- [YOUR GOAL] Transcribe the records word for word, beginning with the first line and ending with the line that contains "[SOD logo] (44, 1086)"; include nothing else.

##### RECORDS #####

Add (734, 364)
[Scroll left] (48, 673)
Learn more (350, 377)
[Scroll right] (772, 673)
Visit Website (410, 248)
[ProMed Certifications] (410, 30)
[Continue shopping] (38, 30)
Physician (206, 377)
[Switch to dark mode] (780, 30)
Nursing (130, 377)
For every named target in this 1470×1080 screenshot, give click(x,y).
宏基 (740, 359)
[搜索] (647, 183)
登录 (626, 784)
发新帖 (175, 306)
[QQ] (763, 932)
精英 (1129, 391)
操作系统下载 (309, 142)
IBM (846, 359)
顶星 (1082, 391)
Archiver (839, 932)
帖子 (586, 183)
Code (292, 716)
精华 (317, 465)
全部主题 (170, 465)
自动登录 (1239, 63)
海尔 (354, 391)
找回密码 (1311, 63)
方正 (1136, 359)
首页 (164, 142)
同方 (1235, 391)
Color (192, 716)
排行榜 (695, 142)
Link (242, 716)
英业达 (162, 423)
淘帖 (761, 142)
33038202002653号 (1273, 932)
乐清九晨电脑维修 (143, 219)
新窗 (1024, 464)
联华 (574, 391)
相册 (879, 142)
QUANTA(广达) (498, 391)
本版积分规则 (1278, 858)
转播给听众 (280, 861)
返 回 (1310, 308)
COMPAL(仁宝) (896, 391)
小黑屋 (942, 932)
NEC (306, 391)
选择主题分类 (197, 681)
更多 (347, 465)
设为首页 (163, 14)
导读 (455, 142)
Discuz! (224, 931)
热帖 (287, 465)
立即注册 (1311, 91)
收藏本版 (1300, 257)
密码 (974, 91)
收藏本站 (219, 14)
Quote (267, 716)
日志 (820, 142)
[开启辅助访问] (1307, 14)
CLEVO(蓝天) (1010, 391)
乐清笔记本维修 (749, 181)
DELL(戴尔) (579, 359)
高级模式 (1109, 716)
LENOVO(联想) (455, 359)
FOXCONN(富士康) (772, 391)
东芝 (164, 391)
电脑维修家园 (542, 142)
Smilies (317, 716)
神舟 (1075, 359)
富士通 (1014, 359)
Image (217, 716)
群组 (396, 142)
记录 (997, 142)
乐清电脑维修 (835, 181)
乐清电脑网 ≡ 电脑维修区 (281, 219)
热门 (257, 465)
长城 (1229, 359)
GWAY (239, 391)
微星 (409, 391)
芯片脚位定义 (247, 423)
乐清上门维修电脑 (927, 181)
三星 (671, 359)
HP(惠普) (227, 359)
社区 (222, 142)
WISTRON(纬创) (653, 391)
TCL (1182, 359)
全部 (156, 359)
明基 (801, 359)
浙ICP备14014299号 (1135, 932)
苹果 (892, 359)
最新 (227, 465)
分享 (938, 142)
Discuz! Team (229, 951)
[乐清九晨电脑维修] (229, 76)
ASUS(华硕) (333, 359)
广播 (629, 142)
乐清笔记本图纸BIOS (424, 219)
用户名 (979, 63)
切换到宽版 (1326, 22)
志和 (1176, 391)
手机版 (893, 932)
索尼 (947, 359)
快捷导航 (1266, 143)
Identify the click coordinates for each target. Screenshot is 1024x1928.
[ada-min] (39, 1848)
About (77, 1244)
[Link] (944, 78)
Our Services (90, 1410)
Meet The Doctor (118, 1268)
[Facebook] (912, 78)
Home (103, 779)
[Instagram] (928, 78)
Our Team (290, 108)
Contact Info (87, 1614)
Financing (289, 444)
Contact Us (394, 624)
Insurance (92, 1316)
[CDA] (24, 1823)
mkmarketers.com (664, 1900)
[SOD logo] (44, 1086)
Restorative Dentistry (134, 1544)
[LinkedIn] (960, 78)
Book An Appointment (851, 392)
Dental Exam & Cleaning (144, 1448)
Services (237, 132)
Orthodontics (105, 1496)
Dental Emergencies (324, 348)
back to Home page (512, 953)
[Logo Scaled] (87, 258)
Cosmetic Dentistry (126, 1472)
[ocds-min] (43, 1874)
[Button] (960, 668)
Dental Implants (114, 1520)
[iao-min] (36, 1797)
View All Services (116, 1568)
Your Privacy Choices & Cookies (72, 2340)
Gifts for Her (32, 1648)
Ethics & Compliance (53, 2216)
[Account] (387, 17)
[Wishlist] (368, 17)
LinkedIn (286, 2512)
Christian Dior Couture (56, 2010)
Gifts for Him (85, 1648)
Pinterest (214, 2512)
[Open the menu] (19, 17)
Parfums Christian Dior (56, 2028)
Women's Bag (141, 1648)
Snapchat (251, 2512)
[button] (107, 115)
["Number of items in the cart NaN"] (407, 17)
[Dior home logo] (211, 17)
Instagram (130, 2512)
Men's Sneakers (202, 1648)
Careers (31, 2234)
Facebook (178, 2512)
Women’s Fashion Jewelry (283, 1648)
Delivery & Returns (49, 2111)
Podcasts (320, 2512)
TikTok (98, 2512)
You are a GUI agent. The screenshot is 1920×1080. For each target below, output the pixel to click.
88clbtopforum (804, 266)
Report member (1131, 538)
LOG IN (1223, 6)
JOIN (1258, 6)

#####

- [SOLUTION FOR THIS EXERCISE]
Add (734, 364)
[Scroll left] (48, 673)
Learn more (350, 377)
[Scroll right] (772, 673)
Visit Website (410, 248)
[ProMed Certifications] (410, 30)
[Continue shopping] (38, 30)
Physician (206, 377)
[Switch to dark mode] (780, 30)
Nursing (130, 377)
For every named target in this 1470×1080 screenshot, give click(x,y).
宏基 (740, 359)
[搜索] (647, 183)
登录 (626, 784)
发新帖 (175, 306)
[QQ] (763, 932)
精英 (1129, 391)
操作系统下载 (309, 142)
IBM (846, 359)
顶星 (1082, 391)
Archiver (839, 932)
帖子 (586, 183)
Code (292, 716)
精华 (317, 465)
全部主题 (170, 465)
自动登录 (1239, 63)
海尔 (354, 391)
找回密码 (1311, 63)
方正 (1136, 359)
首页 (164, 142)
同方 (1235, 391)
Color (192, 716)
排行榜 (695, 142)
Link (242, 716)
英业达 (162, 423)
淘帖 (761, 142)
33038202002653号 (1273, 932)
乐清九晨电脑维修 (143, 219)
新窗 (1024, 464)
联华 (574, 391)
相册 (879, 142)
QUANTA(广达) (498, 391)
本版积分规则 (1278, 858)
转播给听众 (280, 861)
返 回 (1310, 308)
COMPAL(仁宝) (896, 391)
小黑屋 (942, 932)
NEC (306, 391)
选择主题分类 (197, 681)
更多 (347, 465)
设为首页 (163, 14)
导读 (455, 142)
Discuz! (224, 931)
热帖 (287, 465)
立即注册 (1311, 91)
收藏本版 (1300, 257)
密码 (974, 91)
收藏本站 (219, 14)
Quote (267, 716)
日志 (820, 142)
[开启辅助访问] (1307, 14)
CLEVO(蓝天) (1010, 391)
乐清笔记本维修 (749, 181)
DELL(戴尔) (579, 359)
高级模式 (1109, 716)
LENOVO(联想) (455, 359)
FOXCONN(富士康) (772, 391)
东芝 (164, 391)
电脑维修家园 (542, 142)
Smilies (317, 716)
神舟 (1075, 359)
富士通 (1014, 359)
Image (217, 716)
群组 (396, 142)
记录 (997, 142)
乐清电脑维修 (835, 181)
乐清电脑网 ≡ 电脑维修区 (281, 219)
热门 (257, 465)
长城 (1229, 359)
GWAY (239, 391)
微星 (409, 391)
芯片脚位定义 (247, 423)
乐清上门维修电脑 (927, 181)
三星 (671, 359)
HP(惠普) (227, 359)
社区 (222, 142)
WISTRON(纬创) (653, 391)
TCL (1182, 359)
全部 (156, 359)
明基 (801, 359)
浙ICP备14014299号 (1135, 932)
苹果 (892, 359)
最新 (227, 465)
分享 (938, 142)
Discuz! Team (229, 951)
[乐清九晨电脑维修] (229, 76)
ASUS(华硕) (333, 359)
广播 (629, 142)
乐清笔记本图纸BIOS (424, 219)
用户名 (979, 63)
切换到宽版 (1326, 22)
志和 (1176, 391)
手机版 (893, 932)
索尼 (947, 359)
快捷导航 (1266, 143)
Identify the click coordinates for each target. Screenshot is 1024x1928.
[ada-min] (39, 1848)
About (77, 1244)
[Link] (944, 78)
Our Services (90, 1410)
Meet The Doctor (118, 1268)
[Facebook] (912, 78)
Home (103, 779)
[Instagram] (928, 78)
Our Team (290, 108)
Contact Info (87, 1614)
Financing (289, 444)
Contact Us (394, 624)
Insurance (92, 1316)
[CDA] (24, 1823)
mkmarketers.com (664, 1900)
[SOD logo] (44, 1086)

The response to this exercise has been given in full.